Fast genauso gut wie Stadler schlug sich Michael Mertin, Vorstandsvorsitzender von Jenoptik. Das traditionsreiche High-Tech-Unternehmen aus Thüringen, das sich nach dem Zusammenbruch der DDR in den Neunzigerjahren unter der Ägide des früheren baden-württembergischen Ministerpräsidenten Lothar Späth wieder aufrappelte, zählt heute in vielen seiner Geschäftsbereiche zur Weltspitze. Das belegen auch die Zahlen: Mertin, seit 2007 als CEO an Bord, steigerte nicht nur Umsatz und Gewinn auf Rekordniveau, sondern konnte erstmals eine Dividende ausschütten. Und so mehr als 82 Prozent seiner Konkurrenten abhängen.

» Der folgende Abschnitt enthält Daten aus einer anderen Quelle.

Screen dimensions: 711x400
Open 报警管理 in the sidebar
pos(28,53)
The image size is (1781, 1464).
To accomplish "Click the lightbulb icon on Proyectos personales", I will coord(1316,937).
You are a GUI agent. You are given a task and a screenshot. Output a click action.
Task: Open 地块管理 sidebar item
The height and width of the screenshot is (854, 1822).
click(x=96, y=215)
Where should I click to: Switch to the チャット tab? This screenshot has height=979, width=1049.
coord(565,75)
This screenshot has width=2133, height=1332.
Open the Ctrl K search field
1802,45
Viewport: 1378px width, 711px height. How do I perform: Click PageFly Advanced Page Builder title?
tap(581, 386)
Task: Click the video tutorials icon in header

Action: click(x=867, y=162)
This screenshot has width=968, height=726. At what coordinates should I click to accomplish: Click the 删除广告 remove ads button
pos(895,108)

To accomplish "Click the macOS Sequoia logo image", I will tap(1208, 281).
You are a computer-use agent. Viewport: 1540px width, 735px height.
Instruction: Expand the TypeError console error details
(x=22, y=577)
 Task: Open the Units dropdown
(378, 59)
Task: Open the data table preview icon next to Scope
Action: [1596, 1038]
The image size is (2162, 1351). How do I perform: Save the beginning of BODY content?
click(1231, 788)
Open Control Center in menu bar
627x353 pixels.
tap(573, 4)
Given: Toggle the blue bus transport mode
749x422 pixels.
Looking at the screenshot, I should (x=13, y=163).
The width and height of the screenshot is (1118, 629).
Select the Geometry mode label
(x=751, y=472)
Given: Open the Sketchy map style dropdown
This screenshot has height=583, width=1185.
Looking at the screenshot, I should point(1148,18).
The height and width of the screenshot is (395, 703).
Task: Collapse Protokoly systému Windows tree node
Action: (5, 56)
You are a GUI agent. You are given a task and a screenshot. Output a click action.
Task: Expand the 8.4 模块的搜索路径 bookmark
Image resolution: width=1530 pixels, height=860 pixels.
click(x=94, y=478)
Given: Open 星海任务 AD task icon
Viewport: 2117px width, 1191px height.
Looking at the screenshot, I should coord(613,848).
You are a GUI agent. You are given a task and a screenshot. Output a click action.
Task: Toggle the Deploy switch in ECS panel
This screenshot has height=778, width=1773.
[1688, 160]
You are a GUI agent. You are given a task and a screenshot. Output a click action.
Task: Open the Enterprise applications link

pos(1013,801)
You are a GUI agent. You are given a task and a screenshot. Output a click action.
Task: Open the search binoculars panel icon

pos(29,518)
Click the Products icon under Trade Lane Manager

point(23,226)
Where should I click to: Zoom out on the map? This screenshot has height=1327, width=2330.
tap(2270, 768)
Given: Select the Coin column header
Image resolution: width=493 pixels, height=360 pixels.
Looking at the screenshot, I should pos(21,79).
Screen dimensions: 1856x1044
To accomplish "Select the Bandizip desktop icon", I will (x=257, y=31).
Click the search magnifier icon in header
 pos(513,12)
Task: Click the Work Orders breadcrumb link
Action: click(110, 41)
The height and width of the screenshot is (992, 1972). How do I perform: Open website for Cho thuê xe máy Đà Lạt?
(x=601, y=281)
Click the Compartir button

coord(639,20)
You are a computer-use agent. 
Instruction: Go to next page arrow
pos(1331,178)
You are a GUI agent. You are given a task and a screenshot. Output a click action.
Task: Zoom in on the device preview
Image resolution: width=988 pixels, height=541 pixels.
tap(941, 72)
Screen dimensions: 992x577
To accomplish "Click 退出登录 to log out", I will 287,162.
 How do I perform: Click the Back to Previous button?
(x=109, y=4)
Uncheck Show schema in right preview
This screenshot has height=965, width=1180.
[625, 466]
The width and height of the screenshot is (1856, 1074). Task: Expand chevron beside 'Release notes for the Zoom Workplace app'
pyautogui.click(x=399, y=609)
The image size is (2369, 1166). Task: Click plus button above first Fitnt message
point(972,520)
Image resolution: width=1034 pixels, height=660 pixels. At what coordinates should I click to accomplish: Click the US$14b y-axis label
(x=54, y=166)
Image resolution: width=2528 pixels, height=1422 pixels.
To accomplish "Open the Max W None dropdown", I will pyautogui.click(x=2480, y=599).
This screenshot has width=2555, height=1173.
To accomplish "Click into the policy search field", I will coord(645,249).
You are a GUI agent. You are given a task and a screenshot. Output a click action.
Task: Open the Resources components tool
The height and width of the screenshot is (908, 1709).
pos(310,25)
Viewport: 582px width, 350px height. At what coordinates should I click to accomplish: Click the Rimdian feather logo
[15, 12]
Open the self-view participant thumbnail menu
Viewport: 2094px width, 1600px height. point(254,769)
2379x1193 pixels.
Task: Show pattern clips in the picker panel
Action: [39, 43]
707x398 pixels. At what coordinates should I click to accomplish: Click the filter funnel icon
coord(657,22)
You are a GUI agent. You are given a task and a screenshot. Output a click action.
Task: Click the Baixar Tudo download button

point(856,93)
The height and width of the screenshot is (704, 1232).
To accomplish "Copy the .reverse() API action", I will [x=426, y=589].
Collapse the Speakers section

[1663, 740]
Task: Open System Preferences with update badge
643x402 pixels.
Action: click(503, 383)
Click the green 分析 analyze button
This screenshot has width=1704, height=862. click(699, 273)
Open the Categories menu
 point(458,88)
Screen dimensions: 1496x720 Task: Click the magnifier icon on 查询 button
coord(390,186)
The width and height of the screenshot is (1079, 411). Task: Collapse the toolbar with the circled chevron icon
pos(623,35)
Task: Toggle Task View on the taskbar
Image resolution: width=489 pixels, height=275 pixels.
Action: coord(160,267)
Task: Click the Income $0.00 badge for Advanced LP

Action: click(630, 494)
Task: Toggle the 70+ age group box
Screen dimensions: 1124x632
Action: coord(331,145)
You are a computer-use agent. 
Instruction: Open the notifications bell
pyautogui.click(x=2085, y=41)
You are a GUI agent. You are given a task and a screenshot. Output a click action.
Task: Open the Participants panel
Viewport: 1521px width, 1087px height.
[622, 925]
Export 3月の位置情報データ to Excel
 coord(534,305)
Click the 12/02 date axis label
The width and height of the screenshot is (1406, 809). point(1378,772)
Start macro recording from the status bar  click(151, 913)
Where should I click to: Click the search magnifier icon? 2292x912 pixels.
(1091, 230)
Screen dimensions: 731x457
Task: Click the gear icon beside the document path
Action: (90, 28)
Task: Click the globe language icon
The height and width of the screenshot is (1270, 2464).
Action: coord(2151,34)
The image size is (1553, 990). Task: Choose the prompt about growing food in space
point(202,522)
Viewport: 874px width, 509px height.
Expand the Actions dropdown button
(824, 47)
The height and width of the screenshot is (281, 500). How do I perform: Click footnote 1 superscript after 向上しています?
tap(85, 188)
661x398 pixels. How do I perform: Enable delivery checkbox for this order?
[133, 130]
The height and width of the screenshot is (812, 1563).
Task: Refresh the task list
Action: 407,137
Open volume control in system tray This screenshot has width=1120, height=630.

Auf Platz drei: Thorsten Reitmeyer, Chef der Comdirect. Seit seinem Amtsantritt im Dezember 2010 schnitt die Online-Tochter der Commerzbank besser ab als 81 Prozent ihrer Wettbewerber, war damit mit Abstand bestes Finanzinstitut. Zum Vergleich: Branchenprimus Deutsche Bank landete auf Rang 65.